Der alte Mann ging betrübt vom Tempelhofe fort, aber der Knabe erhob sich, schritt auf die zitternde Brücke zu und setzte seinen Fuß darauf.

Er dachte gar nicht daran, hinübergehen zu wollen, um des Paradieses gewiß zu sein. Seine Gedanken weilten bei dem Armen, dem er zu helfen wünschte.

Aber er zog den Fuß wieder zurück, denn er dachte: es ist unmöglich. Sie ist gar zu alt und rostig, sie könnte mich nicht einmal tragen.

Aber noch einmal schweiften seine Gedanken zu dem Armen, dessen Sohn krank auf den Tod lag.
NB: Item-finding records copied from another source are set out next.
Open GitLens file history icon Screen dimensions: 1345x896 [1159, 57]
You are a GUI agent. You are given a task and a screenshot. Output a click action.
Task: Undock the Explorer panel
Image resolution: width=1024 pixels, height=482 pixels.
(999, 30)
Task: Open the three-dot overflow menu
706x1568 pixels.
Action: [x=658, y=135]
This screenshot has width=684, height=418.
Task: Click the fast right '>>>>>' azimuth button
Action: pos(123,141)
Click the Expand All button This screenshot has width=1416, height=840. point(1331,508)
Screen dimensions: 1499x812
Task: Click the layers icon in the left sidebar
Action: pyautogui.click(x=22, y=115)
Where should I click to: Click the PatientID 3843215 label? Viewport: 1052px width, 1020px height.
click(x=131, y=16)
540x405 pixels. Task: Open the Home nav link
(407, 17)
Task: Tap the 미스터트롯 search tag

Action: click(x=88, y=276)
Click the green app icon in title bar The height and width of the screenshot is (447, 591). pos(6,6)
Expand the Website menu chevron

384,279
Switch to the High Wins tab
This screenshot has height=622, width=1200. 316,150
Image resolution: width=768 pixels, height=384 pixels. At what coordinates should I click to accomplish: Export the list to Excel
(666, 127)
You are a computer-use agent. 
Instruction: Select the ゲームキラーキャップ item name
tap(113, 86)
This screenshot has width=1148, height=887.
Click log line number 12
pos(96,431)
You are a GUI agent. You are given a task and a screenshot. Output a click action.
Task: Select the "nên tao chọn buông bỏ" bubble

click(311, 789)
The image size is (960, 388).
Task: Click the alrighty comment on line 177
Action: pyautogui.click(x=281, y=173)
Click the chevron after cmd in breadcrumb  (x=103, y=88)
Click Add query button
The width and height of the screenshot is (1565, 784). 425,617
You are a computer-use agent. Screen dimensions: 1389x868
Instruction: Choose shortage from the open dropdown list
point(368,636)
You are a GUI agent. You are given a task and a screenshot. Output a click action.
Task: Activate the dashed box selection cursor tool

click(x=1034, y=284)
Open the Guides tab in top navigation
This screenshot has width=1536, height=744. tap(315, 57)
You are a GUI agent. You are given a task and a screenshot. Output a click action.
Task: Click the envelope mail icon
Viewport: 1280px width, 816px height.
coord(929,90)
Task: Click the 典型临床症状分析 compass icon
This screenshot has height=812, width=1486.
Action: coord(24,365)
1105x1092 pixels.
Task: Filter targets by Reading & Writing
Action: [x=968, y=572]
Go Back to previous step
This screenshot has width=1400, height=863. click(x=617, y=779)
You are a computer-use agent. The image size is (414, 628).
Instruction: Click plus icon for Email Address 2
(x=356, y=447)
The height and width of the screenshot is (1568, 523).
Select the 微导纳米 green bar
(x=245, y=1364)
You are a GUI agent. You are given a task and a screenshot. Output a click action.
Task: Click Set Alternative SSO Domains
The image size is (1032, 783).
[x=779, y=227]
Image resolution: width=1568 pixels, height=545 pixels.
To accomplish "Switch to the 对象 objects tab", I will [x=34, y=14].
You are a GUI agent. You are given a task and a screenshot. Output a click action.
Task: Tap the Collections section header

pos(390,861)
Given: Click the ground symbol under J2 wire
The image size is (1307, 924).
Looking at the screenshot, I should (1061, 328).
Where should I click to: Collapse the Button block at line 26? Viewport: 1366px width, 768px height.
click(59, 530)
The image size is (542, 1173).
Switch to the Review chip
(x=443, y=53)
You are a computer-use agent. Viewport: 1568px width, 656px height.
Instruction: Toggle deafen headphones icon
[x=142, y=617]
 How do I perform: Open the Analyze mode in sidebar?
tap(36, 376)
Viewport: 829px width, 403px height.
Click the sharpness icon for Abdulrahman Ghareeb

Wieder setzte er den Fuß auf die Schwertklinge.

Da merkte er, daß sie zu zittern aufhörte und sich unter seinem Fuße breit und fest anfühlte.

Und als er den nächsten Schritt darauf machte, fühlte er, daß die Luft rings umher ihn unterstützte, so daß er nicht fallen konnte. Sie trug ihn, als wenn er ein Vogel wäre und Flügel hätte.

Aber aus der gespannten Klinge löste sich zitternd ein holder Ton, wie der Knabe darüber hinschritt, und einer von denen, die auf dem Hofe standen, wendete sich um, da er den Ton vernahm. Er stieß einen Ruf aus, und jetzt wendeten sich auch alle die andern, und sie gewahrten den kleinen Knaben, der über die Stahlklinge geschritten kam.

Da gerieten alle, die da standen, in große Verwunderung und Bestürzung. Die ersten, die sich faßten, waren die Priester. Sie sendeten sogleich einen Boten nach dem Armen, und als dieser zurückkam, sagten sie zu ihm: „Gott hat ein Wunder getan, um uns zu zeigen, daß er deine Gabe empfangen will. Gib dein Lamm her, wir wollen es opfern!“

Als dies geschehen war, fragten sie nach dem kleinen Knaben, der über die Kluft gewandert war. Aber als sie sich nach ihm umsahen, konnten sie ihn nicht finden.